We have a couple of students who needed a test pattern printed out. The pattern was basically a circle cut into a given number of pieces of pie. They initially requested 100 “pieces”, but weren’t exactly sure if that was going to be what they wanted. There was no chance I’d be able to draw this by hand, so I wanted to write something that would generate the pattern and be easy to edit so they could generate patterns with a different number of pieces. I thought that Processing would be a good way to do this and it turned out to be very easy, once I remembered two things. One, all angles in Processing should be in radians, so 360 degrees is 2 * PI radians. And two, that [0,0] is the upper left corner of the drawing. Once I had those settled, I wrote the following:

/* draw_segmented_circle_with_arc

Printout of a circle broken up into 100 "pieces of pie"

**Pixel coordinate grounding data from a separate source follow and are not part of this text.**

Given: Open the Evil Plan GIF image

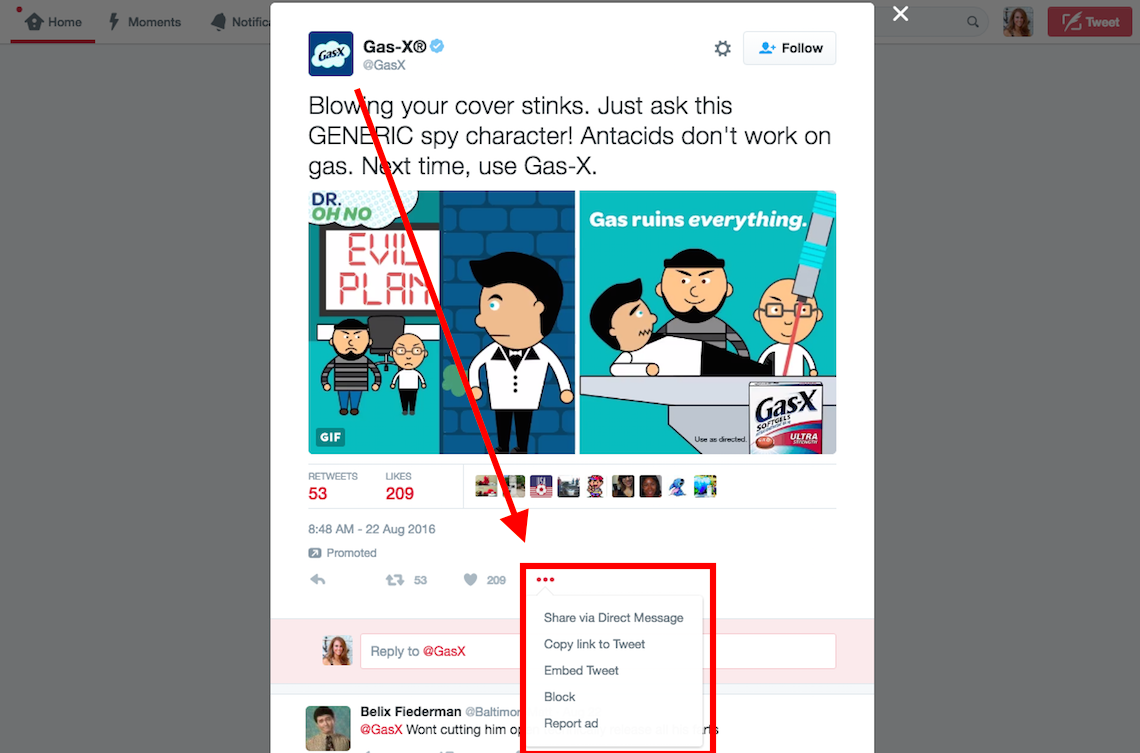Looking at the screenshot, I should (x=441, y=322).
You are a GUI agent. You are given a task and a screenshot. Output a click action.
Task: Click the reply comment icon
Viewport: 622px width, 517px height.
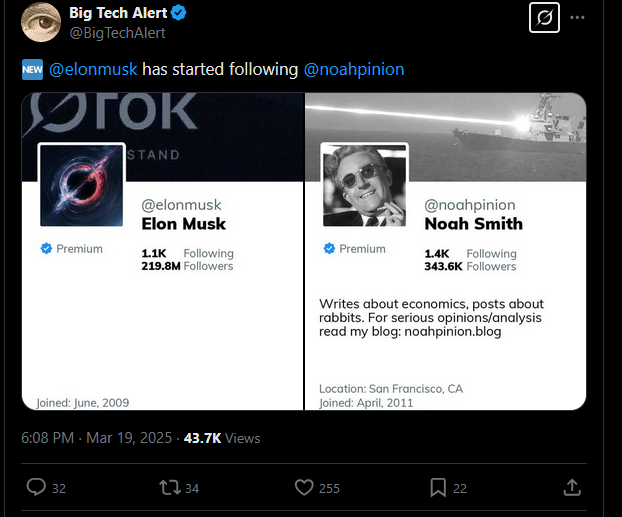(x=36, y=488)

PROCESSING THINGS TO REMEMBER:  
  all angles are in radians.  PI radians = 180 degrees
  [0,0] is the upper left corner
*/

import processing.pdf.*;

// These are globals since using in both setup and draw
int xsize = 1000;
int ysize = 1000;

void setup()
{
  // size defines our drawing size
  // Need to add the 10 for when print out
  size(xsize,ysize);
  
  // noLoop says to run the draw function below only once
  noLoop();
  // white background
  background(255);
  // smooth our lines
  smooth();
  // along with drawing the output on the screen, write it to this file
  beginRecord(PDF,"output.pdf");
}

void draw()
{
  // our stroke is black
  stroke(0);
  
  // setup some variables
  int i;
  float x, y, x2, y2;  // positions on the circumference of circle
  int xcenter = 500; // x coordinate of center of circle
  int ycenter = 500; // y coordinate of center of circle
  int r = 450;  // radius of circle
  float number_of_segments = 100.0; // number of segments to break circle into
  float angle = (2 * PI)/number_of_segments; // angle needed for each segment
    
  arc(xcenter, ycenter, 2*r, 2*r, 0, 2 * PI);
  
  for (i = 1; i <= number_of_segments; i = i + 1)
  {
    // calculate the x,y coordinate on the circle
    x = r * cos(angle * i) + xcenter;
    y = r * sin(angle * i) + ycenter;
    
    // draw a line from the center to that point
    line(xcenter, ycenter, x, y);
    
  }
  endRecord();
}

Just by changing the value in number_of_segments (line 43), they can generate a new test file.